WHAT YOU HAVE TO DO: Return exactly, please, the line that contains "Expand the New file dropdown arrow" and every line after it through the end of the material that follows, leaving pictures aside.

DATA FOR PROCESSING:
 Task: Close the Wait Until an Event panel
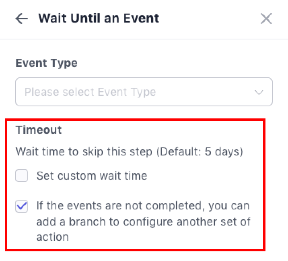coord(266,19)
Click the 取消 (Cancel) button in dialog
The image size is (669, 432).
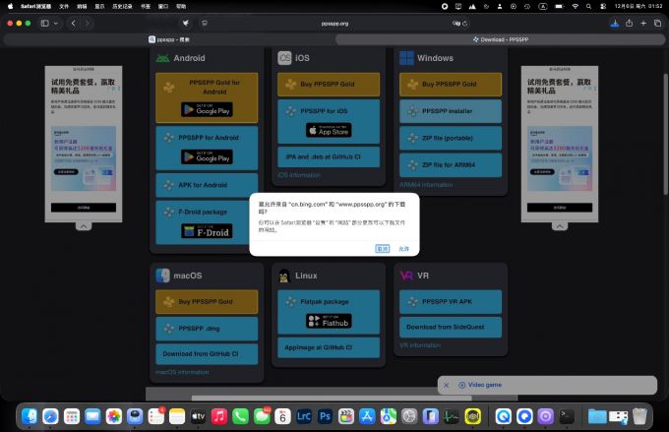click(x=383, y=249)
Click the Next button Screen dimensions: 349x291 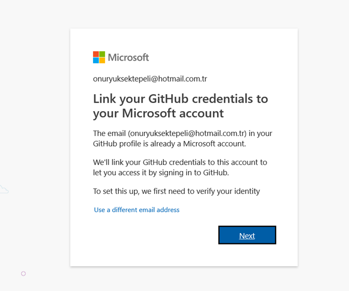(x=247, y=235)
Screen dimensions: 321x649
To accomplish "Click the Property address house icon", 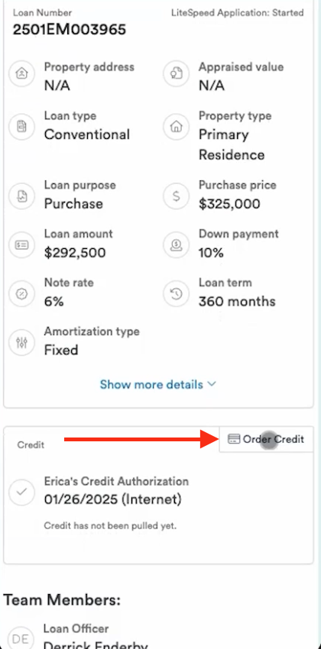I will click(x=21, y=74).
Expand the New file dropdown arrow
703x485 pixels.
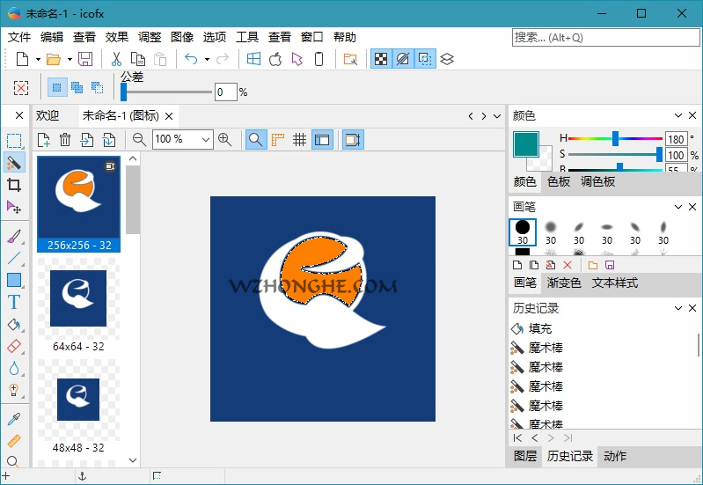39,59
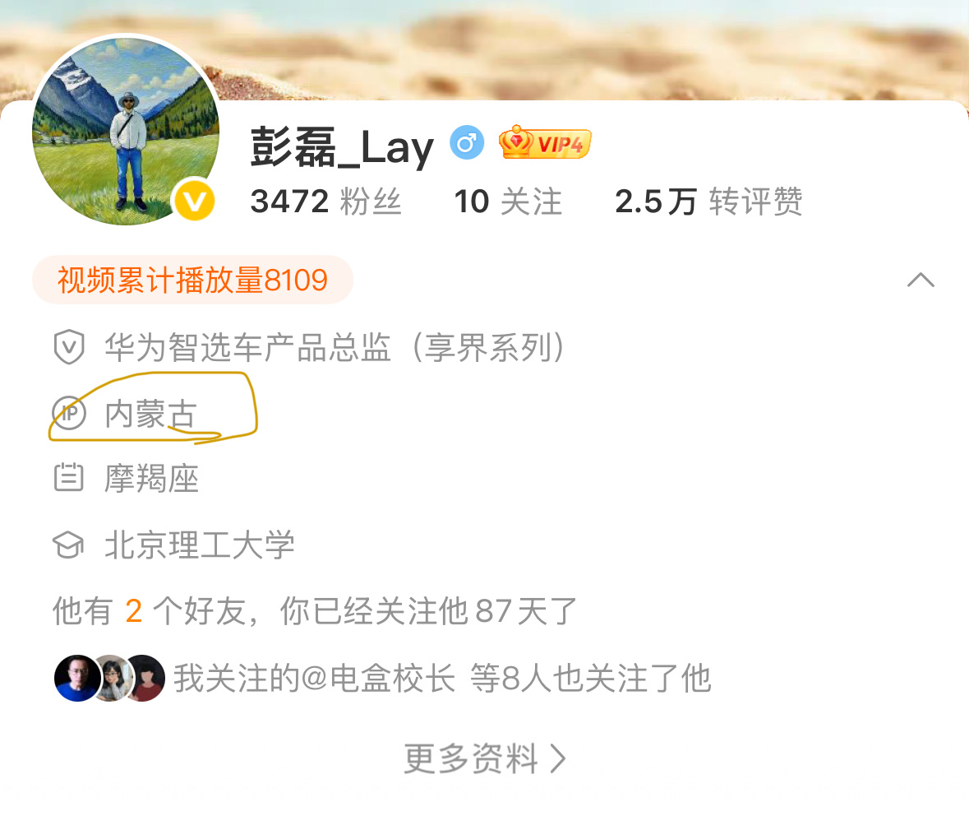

OUTPUT OF THE TASK:
Expand the New file dropdown arrow
703x485 pixels.
39,59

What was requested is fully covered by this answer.